[START OF MATERIALS PROVIDED]
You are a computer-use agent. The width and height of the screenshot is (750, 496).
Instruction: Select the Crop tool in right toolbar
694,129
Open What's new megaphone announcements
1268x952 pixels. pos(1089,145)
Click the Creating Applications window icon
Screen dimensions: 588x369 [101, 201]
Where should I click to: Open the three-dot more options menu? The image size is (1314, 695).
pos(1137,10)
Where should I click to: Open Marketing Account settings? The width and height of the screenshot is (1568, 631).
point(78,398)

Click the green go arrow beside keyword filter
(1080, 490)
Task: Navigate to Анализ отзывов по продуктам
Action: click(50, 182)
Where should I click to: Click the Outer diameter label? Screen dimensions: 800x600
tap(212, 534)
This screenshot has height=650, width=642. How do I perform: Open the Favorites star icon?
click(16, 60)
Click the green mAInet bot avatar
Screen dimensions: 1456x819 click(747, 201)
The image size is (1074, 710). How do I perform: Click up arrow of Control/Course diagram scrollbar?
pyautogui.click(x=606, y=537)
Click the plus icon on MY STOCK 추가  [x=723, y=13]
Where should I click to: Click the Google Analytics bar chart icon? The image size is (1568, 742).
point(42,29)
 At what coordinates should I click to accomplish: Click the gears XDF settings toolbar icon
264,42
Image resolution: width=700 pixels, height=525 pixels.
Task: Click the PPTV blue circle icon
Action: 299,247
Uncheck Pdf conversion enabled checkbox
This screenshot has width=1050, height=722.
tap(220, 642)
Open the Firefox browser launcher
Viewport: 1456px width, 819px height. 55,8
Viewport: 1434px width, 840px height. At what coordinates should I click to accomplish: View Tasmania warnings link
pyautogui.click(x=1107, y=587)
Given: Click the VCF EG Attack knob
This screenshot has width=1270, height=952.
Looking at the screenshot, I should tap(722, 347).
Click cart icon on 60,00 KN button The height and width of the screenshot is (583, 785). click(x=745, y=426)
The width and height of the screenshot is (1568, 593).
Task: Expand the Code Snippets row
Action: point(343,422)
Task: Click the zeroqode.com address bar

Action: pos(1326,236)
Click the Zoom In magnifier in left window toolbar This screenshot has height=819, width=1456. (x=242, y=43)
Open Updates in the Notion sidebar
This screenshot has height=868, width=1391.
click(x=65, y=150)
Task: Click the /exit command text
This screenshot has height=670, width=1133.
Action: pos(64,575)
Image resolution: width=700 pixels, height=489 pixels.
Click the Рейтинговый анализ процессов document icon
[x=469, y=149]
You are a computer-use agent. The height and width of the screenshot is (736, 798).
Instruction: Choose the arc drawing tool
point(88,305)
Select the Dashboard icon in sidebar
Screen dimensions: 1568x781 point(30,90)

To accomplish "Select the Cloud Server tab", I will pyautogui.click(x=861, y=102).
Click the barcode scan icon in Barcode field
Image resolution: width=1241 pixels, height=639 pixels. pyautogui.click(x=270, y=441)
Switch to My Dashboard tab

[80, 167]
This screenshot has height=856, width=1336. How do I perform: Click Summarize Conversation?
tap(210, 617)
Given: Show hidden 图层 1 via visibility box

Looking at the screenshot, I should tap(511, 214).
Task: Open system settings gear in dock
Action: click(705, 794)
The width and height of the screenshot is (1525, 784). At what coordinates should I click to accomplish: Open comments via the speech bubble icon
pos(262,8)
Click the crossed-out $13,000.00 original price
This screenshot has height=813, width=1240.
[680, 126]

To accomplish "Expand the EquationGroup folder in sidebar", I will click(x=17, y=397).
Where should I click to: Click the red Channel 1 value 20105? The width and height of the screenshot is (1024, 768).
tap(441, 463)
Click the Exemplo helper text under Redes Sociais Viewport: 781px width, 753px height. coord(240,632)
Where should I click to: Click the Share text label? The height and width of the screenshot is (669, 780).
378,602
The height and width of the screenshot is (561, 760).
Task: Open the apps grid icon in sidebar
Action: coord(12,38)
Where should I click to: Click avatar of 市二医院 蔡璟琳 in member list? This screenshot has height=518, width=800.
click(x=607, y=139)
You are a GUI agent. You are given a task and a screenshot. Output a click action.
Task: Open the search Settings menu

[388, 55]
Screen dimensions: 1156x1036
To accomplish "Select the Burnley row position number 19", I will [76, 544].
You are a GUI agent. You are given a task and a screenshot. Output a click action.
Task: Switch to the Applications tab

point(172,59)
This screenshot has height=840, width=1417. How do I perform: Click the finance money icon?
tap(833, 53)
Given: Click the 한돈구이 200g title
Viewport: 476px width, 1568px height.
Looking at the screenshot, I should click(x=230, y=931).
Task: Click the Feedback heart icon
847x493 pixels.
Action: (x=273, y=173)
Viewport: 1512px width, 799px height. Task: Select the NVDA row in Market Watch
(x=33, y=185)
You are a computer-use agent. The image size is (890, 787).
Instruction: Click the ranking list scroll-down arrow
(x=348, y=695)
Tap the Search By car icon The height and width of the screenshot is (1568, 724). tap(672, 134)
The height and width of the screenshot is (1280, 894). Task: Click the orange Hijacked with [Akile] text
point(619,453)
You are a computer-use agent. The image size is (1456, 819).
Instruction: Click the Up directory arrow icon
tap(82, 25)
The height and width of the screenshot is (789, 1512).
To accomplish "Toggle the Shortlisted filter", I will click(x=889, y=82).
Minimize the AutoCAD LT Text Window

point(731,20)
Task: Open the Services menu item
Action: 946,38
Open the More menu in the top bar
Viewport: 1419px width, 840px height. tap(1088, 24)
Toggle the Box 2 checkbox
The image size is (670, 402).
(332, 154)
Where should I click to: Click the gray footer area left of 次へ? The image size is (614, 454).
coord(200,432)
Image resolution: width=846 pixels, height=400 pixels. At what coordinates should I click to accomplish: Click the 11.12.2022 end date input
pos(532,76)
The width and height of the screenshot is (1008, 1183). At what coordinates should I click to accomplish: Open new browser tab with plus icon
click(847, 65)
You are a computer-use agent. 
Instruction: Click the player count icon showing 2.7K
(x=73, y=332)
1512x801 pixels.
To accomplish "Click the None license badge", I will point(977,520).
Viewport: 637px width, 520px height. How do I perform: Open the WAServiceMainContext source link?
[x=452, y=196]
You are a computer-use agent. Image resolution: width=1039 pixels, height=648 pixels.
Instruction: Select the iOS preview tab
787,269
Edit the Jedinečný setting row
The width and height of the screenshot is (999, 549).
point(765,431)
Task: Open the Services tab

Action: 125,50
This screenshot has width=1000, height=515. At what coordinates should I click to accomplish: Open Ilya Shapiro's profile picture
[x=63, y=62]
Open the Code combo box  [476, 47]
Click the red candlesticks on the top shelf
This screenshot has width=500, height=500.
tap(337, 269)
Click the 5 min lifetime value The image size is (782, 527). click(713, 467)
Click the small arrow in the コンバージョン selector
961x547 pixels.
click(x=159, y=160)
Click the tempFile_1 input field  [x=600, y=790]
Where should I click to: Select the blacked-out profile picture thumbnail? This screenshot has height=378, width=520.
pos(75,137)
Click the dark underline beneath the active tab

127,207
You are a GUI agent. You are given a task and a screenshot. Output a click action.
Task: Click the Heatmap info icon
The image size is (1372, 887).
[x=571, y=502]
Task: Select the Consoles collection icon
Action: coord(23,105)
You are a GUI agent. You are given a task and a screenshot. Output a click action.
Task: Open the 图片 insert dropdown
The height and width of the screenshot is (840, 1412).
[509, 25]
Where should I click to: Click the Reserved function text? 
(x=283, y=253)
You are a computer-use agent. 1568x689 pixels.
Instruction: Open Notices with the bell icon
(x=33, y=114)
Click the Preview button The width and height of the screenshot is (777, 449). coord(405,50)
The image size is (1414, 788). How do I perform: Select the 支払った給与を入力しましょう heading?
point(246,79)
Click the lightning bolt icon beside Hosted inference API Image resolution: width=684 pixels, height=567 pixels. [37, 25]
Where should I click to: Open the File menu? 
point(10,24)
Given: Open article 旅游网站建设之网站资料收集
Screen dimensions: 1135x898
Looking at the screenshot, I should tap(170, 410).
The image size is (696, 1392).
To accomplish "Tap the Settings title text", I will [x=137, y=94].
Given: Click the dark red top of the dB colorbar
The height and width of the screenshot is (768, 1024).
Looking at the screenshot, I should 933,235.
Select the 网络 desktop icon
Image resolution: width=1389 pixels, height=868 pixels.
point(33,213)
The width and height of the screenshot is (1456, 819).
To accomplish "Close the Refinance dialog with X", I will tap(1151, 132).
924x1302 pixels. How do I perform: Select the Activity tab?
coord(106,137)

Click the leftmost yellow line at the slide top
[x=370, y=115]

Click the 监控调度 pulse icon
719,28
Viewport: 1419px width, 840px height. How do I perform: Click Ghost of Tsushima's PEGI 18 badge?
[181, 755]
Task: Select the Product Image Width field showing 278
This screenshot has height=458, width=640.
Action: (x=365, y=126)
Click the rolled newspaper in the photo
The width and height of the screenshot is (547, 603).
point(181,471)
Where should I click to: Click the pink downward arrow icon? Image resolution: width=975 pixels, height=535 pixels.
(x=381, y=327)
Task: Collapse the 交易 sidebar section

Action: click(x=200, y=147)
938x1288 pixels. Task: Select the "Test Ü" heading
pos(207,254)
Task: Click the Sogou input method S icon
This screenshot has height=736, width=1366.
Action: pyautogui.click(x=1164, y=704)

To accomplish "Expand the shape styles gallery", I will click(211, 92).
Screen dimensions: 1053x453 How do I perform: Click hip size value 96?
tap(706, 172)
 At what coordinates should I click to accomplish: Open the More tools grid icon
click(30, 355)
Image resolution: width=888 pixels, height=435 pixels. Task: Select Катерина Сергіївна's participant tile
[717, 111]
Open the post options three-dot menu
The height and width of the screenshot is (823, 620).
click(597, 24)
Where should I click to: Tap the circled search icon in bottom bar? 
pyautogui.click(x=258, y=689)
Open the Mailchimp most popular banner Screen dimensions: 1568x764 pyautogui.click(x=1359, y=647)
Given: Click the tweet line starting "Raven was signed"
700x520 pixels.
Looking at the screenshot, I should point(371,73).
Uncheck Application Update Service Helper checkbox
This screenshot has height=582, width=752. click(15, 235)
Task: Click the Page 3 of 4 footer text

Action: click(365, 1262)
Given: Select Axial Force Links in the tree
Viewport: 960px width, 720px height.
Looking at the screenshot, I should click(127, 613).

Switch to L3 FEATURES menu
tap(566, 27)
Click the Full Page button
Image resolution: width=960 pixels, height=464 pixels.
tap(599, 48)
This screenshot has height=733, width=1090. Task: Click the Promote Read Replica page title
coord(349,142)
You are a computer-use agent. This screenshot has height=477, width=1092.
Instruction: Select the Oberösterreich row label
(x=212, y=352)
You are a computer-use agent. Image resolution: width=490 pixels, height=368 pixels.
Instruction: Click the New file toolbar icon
[END OF MATERIALS PROVIDED]
• _TASK REQUIREMENTS_
Return, with no changes, the lines above, from the line containing "Open the Mailchimp" through the last line of the items.

• _THE OUTPUT_
Open the Mailchimp most popular banner Screen dimensions: 1568x764 pyautogui.click(x=1359, y=647)
Given: Click the tweet line starting "Raven was signed"
700x520 pixels.
Looking at the screenshot, I should point(371,73).
Uncheck Application Update Service Helper checkbox
This screenshot has height=582, width=752. click(15, 235)
Task: Click the Page 3 of 4 footer text

Action: click(365, 1262)
Given: Select Axial Force Links in the tree
Viewport: 960px width, 720px height.
Looking at the screenshot, I should click(127, 613).

Switch to L3 FEATURES menu
tap(566, 27)
Click the Full Page button
Image resolution: width=960 pixels, height=464 pixels.
tap(599, 48)
This screenshot has height=733, width=1090. Task: Click the Promote Read Replica page title
coord(349,142)
You are a computer-use agent. This screenshot has height=477, width=1092.
Instruction: Select the Oberösterreich row label
(x=212, y=352)
You are a computer-use agent. Image resolution: width=490 pixels, height=368 pixels.
Instruction: Click the New file toolbar icon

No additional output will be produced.